-Su majestad, le voy a recetar estos somníferos para que duerma mejor. -Ya vale la broma, ¿no? -Su majestad, por favor, no me elefante la voz.
El miércoles por la noche, es decir, el día que vi a Su Majestad en este momento en particular, tuve la oportunidad de consultar con todos los que propuse que se sometieran a su Majestad como ministros.
Lo fascinante de los australianos es que tienen esta calidad que son impermeables a la majestad. No están asombrados.
En casi todas las entrevistas alguien pregunta qué se hizo para destacar. Ni siquiera puedo recordar la última mentira de eso. Cuando Hanson estaba en auge, dijimos que Hanson significa asesinato. El nombre no tiene una historia particular. Su Majestad Infernal era una banda completamente diferente. Creo que se deriva de alguna broma de muerte en el metal.

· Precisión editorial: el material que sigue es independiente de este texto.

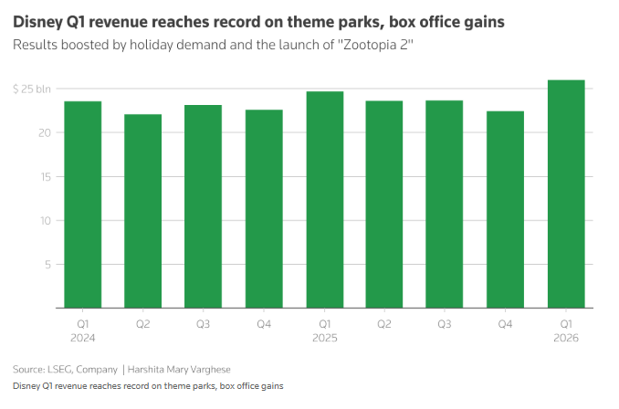The image size is (619, 409).
Task: Click the Zootopia 2 subtitle text
Action: coord(213,45)
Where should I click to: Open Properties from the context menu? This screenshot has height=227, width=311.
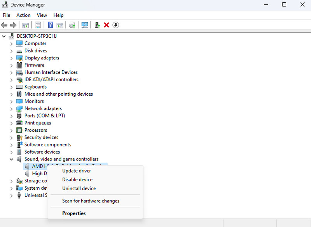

La palabra majestad ahora se cayó, pero, con el más profundo respeto y humildad, que se había tratado en la cuenta. ¿Qué podía hacer? Acepté el título, y desde ese momento yo era conocido como el Conde Pedro.
Tengo mis mejores ideas en una tormenta. Yo tengo el poder y la majestad de la naturaleza de mi lado.
Sólo la virtud tiene la majestad de la muerte.
Más de un pecado me ha mancillado cuerpo y alma porque no controlo mis pensamientos ni guardo mis labios; sin embargo, me dirijo a Ti, oh Dios de majestad y amor, porque Tú eres la fuente de misericordia, a Ti, tan pronto como se me permite, con rapidez, porque sólo Tú puedes curarme. Me refugio bajo Tu protección.
A dos hombres venero en este mundo: al labrador sufrido de mano callosa y nervuda, en la que permanecerá para siempre una majestad real e indeleble, puesto que en ella está el cetro de este mundo. Y a aquel que trabaja por las necesidades imprescindibles del espíritu; no por el pan cotidiano, sino por el pan de la verdadera vida.